The memory insight here is underappreciated. Once you cross the line from stateless chatbots to stateful agents, memory becomes infrastructure — not a feature you bolt on later. We learned this the hard way: agents that can't reason over what happened yesterday make the same mistakes on loop. The real shift in 2026 isn't better models, it's better state management. Persistent memory, proper context windows that survive across sessions, and failure recovery that doesn't require re-prompting from scratch. That's where the actual engineering challenge lives now.

The standard security framing on agents borrows from API security, which gets the threat model wrong. API security assumes you can enumerate what a system can do -- access controls work because the action space is static. Agents are different: the action space expands dynamically based on tools available and the instruction given at runtime. The priority for NIST should be distinguishing authorization (who can invoke an agent) from action scope control (what any invocation can trigger).
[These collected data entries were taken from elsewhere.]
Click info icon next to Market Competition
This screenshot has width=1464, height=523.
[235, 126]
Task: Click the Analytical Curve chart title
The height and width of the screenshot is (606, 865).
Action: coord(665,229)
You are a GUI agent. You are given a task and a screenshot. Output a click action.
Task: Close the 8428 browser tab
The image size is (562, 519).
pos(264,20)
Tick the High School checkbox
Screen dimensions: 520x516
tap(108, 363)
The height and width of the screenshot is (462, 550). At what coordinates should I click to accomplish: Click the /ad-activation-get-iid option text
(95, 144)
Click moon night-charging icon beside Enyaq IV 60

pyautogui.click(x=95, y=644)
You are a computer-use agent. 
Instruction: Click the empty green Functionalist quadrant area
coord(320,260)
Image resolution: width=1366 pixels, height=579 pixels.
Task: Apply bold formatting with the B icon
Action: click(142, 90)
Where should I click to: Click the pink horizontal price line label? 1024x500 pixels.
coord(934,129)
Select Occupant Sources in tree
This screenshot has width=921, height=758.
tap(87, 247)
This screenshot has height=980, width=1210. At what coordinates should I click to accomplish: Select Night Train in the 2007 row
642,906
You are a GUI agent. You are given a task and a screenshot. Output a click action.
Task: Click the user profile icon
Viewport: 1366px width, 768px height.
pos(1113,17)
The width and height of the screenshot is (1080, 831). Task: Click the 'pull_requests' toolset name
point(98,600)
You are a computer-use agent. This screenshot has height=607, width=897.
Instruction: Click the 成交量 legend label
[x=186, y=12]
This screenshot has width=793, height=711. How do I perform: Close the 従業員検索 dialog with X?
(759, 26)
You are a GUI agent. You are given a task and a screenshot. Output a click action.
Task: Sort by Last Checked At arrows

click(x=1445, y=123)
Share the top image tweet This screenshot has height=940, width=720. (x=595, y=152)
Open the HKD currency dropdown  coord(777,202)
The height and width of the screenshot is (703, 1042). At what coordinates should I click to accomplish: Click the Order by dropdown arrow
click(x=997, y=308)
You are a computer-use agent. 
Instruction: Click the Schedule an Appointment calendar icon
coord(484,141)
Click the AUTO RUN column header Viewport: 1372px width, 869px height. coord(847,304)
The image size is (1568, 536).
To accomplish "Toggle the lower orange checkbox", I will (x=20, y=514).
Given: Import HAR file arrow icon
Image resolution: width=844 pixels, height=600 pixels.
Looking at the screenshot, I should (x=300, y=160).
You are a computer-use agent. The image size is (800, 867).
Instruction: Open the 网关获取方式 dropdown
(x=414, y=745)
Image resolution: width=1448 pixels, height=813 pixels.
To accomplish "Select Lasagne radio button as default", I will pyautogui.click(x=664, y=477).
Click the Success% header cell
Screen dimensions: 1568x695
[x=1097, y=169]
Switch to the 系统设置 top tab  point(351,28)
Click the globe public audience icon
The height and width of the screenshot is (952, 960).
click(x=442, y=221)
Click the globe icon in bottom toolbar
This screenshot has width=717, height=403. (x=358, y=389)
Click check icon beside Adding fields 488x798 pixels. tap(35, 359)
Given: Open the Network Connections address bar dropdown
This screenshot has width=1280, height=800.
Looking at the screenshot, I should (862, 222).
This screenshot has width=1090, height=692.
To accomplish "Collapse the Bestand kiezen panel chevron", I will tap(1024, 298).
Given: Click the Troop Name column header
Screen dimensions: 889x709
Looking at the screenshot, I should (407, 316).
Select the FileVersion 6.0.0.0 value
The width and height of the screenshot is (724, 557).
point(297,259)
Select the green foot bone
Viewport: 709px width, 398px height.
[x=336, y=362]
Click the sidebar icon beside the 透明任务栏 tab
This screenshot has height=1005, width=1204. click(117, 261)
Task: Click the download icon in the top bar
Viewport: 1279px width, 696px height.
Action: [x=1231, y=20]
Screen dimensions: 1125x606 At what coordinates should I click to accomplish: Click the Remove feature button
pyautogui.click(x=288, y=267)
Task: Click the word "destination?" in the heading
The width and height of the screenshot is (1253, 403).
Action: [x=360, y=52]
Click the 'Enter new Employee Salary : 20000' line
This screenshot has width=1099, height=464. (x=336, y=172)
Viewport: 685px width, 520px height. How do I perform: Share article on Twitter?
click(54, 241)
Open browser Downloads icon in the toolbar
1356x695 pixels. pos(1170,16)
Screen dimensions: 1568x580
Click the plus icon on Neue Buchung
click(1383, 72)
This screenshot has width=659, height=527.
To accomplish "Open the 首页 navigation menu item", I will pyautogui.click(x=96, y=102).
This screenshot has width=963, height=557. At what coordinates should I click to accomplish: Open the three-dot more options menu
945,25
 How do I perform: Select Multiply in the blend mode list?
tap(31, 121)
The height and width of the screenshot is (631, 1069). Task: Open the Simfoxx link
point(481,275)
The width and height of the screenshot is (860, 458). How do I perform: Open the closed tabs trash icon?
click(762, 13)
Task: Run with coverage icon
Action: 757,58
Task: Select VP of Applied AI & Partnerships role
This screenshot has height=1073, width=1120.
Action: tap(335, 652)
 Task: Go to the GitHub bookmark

Those are different security primitives, and most current frameworks don't address the second one

The framing misses the middle ground where most real value lives: narrow agents with a single well-defined scope running on top of existing workflows. The biggest returns we've seen come from agents that handle one specific, high-frequency, error-prone task, not autonomous systems orchestrating a dozen capabilities. Orchestration overhead in broad autonomous setups often erases the labor savings. Specificity is the variable most teams skip when scoping an agent project, and it's usually the difference between something that ships and something that stays a demo.

We're running a live event at platypi.empla.io — a simulated trading desk where 6 agents coordinate entirely via email with no human in the loop. No shared conversation thread, no central orchestrator. Bozen (supervisor) gets a morning briefing from each PM agent, they argue about positions over email, Mizumo executes. The interesting thing isn't the trading — it's that email as coordination protocol produces naturally auditable, replayable agent behavior. Paper money on Alpaca, but the coordination infrastructure is the point.

I'm Raffaele, co-founder with Emanuele. Happy to answer questions on the business side. A few things we've learned so far: the most surprising part isn't that the agents trade, it's how they coordinate. Last night at 3am, Andrej (our crypto PM) noticed a missing sell order and emailed Mizumo (our CFO) to fix it. Done in 12 minutes. No human saw it until morning. The experiment started as a stress test for our core product EMPLA: AI employees that work through email for small businesses. Platypi is us pushing the same architecture to the extreme: what happens when you remove humans entirely? Happy to go deep on architecture, agent design, or lessons learned.